L94: the part "..., also we..." does not sound like correct English to me. Anyway, a new sentence could be started here.
L176: My question from the last review is still not answered: "How is this relative importance related to the parameter range that was selected?" Let's say, you select a too small parameter range because you do not yet know the sensitivity. Then the "relative partial effect", which as far as I understand, will depend on the absolute step size, which will be very small for the too small parameter range. So my question is not, what is the relative step size, but how the parameter range, which influences the absolute steps size, could impact the importance of a parameter in this analysis.
L241-244: Since WD_p2 is now by far the most important parameter, this should be explained in the text. I would also like to understand why WD_p2 suddenly is so much more important than before.
L249: Remove "the" before "all solutions"
Fig 2.: It is hard to see relations between the different WD parameters. I suggest to rearrange the individual plots to a scatter plot matrix, e.g. using https://ggobi.github.io/ggally/reference/ggpairs.html, because this way all relations and potential correlations would be visible. The distributions that are now shown on the bottom, would also fit on the diagonal in the scatter plot matrix.
L271: "Due to the similar value of WDp1..." I do not understand this sentence. Why are data excluded due to similarity of WDp1 values?
Table 4: Similar to table 3, what is the reason that the order of relative importance changed and that there is clear leader, RR_p5 here?
L309: I do not understand what "bears to similarity" means.
L320: Here you probably mean RR_p4 and not RR_p5.
L330-336: It could be noted here that the k-R relation is not very sensitive to DSD variations for frequencies in the range of approx. 20-35 GHz. Compared to errors from wet antenna or wrong wet-dry classification, the DSD dependence of the k-R relation in this frequency range can be considered to be small.

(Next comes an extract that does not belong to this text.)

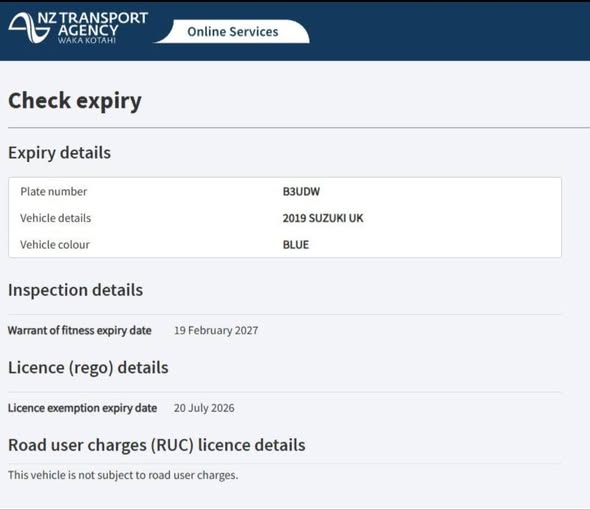Select the not subject to road user charges text
This screenshot has width=590, height=510.
123,475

L346: The MCC of 0.4 for the validation is significantly smaller than the minimum MCC of 0.53 of all "behavioral" solutions from which the mean parameters where taken. What is an explanation for this strong decrease in performance?

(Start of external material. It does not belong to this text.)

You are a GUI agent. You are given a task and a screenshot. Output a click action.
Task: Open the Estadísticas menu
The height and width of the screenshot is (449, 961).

L353: Maybe write "wet-dry observations of the reference" to make it clear that these labels are derived from the reference.

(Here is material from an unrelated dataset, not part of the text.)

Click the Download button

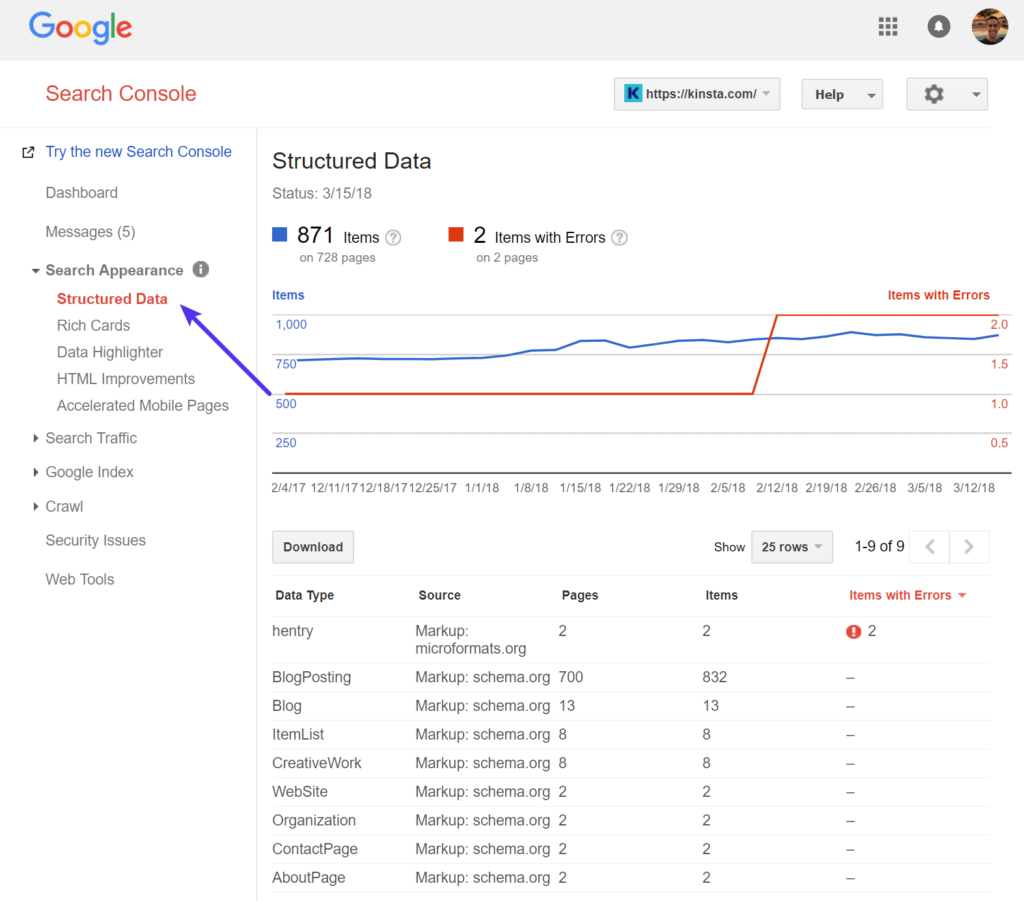(x=313, y=547)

L353-355: While 97% (number of dry data points in validation period) and 93% (number of dry periods in calibration period) are numbers which seem close to each other, I want to point out that the relative number of wet periods is more than twice as high in the calibration period (7%) compared to the validation period (%3). I am, however, not sure about the exact impact on the results, e.g. the significantly decreased MCC in the validation periods. You might want to think about this issue and add a comment to the text.
Section 3.2.1: In my opinion it should be pointed out here that the absolute number of false-positives is higher than the number of true positives. This is important for the interpretation of CML rainfall estimates because it means that more than 50% of the data points where CMLs estimate rainfall can be considered artifacts. As can be see in Polz et al. 2020 (https://doi.org/10.5194/amt-13-3835-2020) in Fig 9 this is not uncommon. The impact of the false-positives on the resulting rainfall amount is, however, smaller than the count of the false-positives suggest, as can be seen in in Polz et al. 2020 Fig 9d and 9f. In your case the impact of the false-positives on the rainfall amount might be different, though. Given the impact of false-positives on PBIAS in your analysis, the false-positive rain rates might play a larger role here. This should be discussed in more detail, maybe also in the conclusion section because the frequent occurrence and impact of false-positives seems to be a peculiar characteristic of CML rainfall estimates that all potential users or producers of CML QPE should be aware of.
Fig 5: Why did the results for the default parameters change compared to the same plot, Fig 4, in the initial submission? E.g. KGE is now 0.37 for the default parameters. It was 0.45 in the initial submission for the default parameters.